Closed wongjiahau closed 1 year ago

wongjiahau commented 1 year ago

For example:

import { route } from "typesafe-routes";

const detailsRoute = route("details&:id", { id: stringParser }, {})
const settingsRoute = route("settings", {}, { detailsRoute });
const accountRoute = route("/account", {}, { settingsRoute });

const MyComponent = () => {
  const params = useRouteParams(accountRoute)
  params.id // <- Error: `id` not exists
}
kruschid commented 1 year ago

by design the route fragment that owns that parameter should be passed on to useRouteParams

In your specific case it would work if you change your example to something like this:

const detailsRoutParams = useRouteParams(detailsRoute)
wongjiahau commented 1 year ago

But say accountRoute has an accountId param, which is also required by details route, your code snippet will not work, unless I explicitly add the accountId param to the detailsRoute as well.

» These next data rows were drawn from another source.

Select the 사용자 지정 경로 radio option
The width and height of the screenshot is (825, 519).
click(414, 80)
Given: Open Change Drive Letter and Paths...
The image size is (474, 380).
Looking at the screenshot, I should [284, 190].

kruschid commented 1 year ago

But say accountRoute has an accountId param, which is also required by details route, your code snippet will not work, unless I explicitly add the accountId param to the detailsRoute as well.

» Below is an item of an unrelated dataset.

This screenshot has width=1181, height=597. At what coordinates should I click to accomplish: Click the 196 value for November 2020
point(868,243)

That depends. Is :accountId a query param similar to what you have written in your example (&:id, must be prefixed with the &-character)? Then you can access it in any component within the router context. For example:

import { route } from "typesafe-routes";

const detailsRoute = route("details&:id", { id: stringParser }, {})
const settingsRoute = route("settings", {}, { detailsRoute });
const accountRoute = route("/account&:accountId", {}, { settingsRoute });

// details route:
const MyComponent = () => {
  const params = {
    ...useRouteParams(detailsRoute),
    ...useRouteParams(accountRoute),
  }

  params.id // no ts error
  params.accountId // no ts error
}

If :accountId is a dynamic segment (e.g. /account/:accountId) then I think it can't be accessed from the details route component. You could apply prop drilling or context to pass it downn to the details route component.